John Main (21 January 1926 – 30 December 1982 )

Celebration means hope. We celebrate because, whatever may be negative or scary in our lives, we ever acknowledge connection to a fundamentally constant direction and purpose. It unfolds through good and bad times. The more we feel we are in a collective decline the more deeply we need to draw from the inner well of wisdom and hope.

Today our community is beginning a celebration of the hundredth anniversary of John Main’s birth. His spirit of wisdom and faith has brought a remarkable phenomenon – the WCCM – into a living entity. For fifty years it is a becoming, a community witnessing to the primal personal and cosmic power of love. Inclusive, forgiving, bravely de-polarising in its way of working.

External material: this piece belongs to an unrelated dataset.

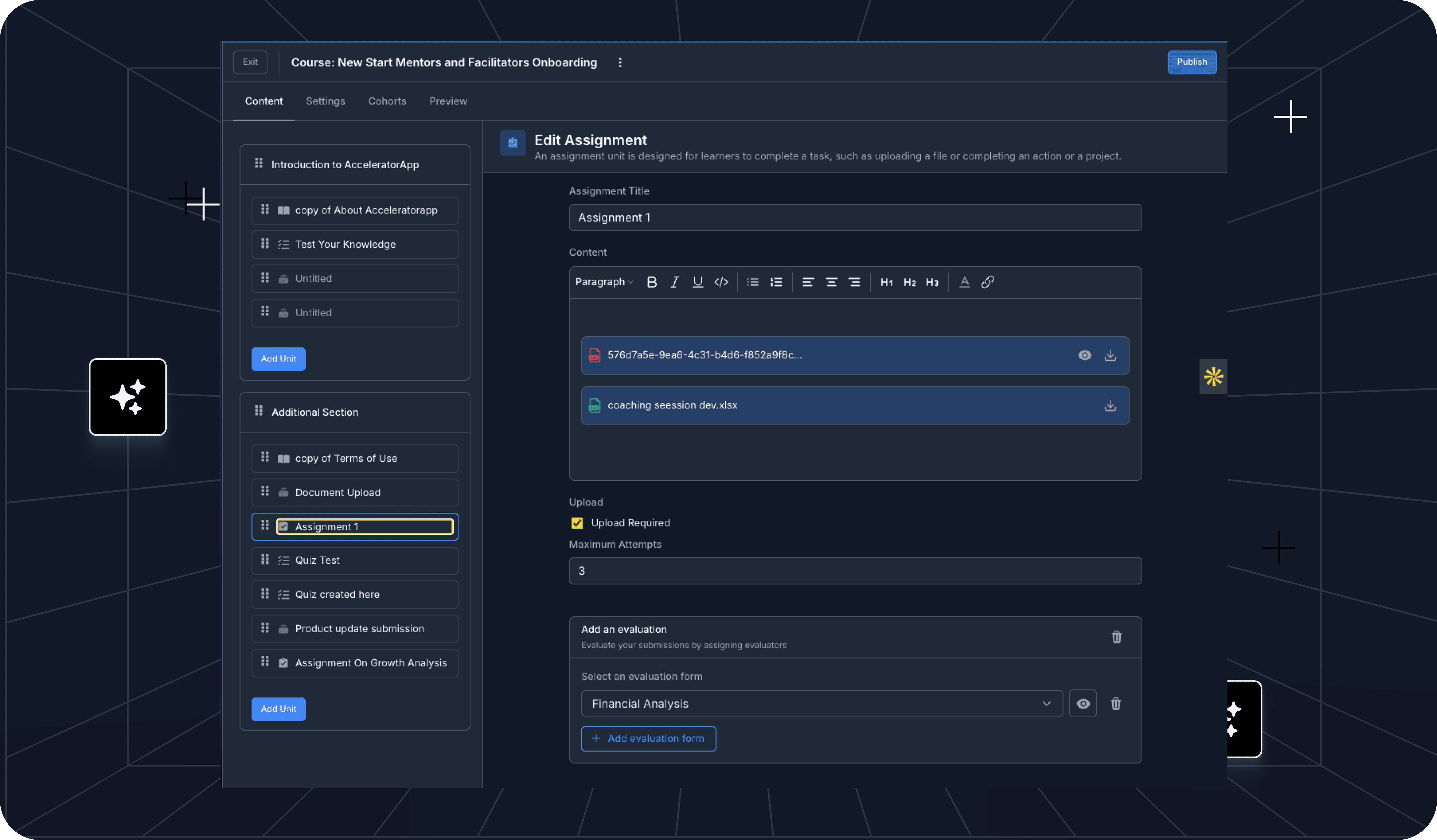Click the Publish button
Image resolution: width=1437 pixels, height=840 pixels.
(1191, 62)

It is hard for me to imagine John Main, whom I first met 60 years ago, as being 100! He died at the age of 56 embracing the incompleteness of his mission and handing it into the hands of Christ and of those who would follow. That means us. He was wholly at peace in the hope that the dying seed would give birth, which it continues to do.

So, today I would like to share with you that I recommit myself to this unfolding work for the rest of my life. I do this in gratitude for the faith, the deep generosity and dedication that exists at all levels of our community. More than this, I invite you to join in a re-dedicating of yourselves personally and in your weekly groups and national communities to this mission.

What is our mission and purpose? To share a most simple path of hope and universal kindness through the dark times we are traversing. We cannot afford to despair. By discovering the hope and metanoia that daily meditation brings we are giving hope and meaning to all we do while helping to relieve the suffering of others.

This is how we suggest we can celebrate this gift of Fr John through our community this year:

Expansion

We have developed a new four-part introduction to meditation using videos and discussion. I suggest that in the course of this year every existing group – whether in person or online – uses this simple tool and turns itself into an introductory group for four weeks, reaching out to new people. Many, like us, seek a path of companionship and purposefulness through our common difficulties. Our National Coordinators can help organise this.

Deepening

Ultimately change comes through personal transformation, not through numbers and busyness. So, we also suggest that every meditator considers making the deep silent retreat that we have developed and which is finding a good response. It will take you into a new level of silence and clarity within the friendship of a community and the guidance of experienced fellow meditators. The greater the confusion, the deeper we must go. National Coordinators will help to make this experience as available as possible.

Reaching Out

The WCCM is not alone in wanting to renew hope and to restore the primacy of love to all human interactions. With others we can work to rehumanise humanity. I suggest we reach out to collaborate with other communities, networks and organisations – and of course other faith traditions. Reflect on it with others and I think you will see ways to do this.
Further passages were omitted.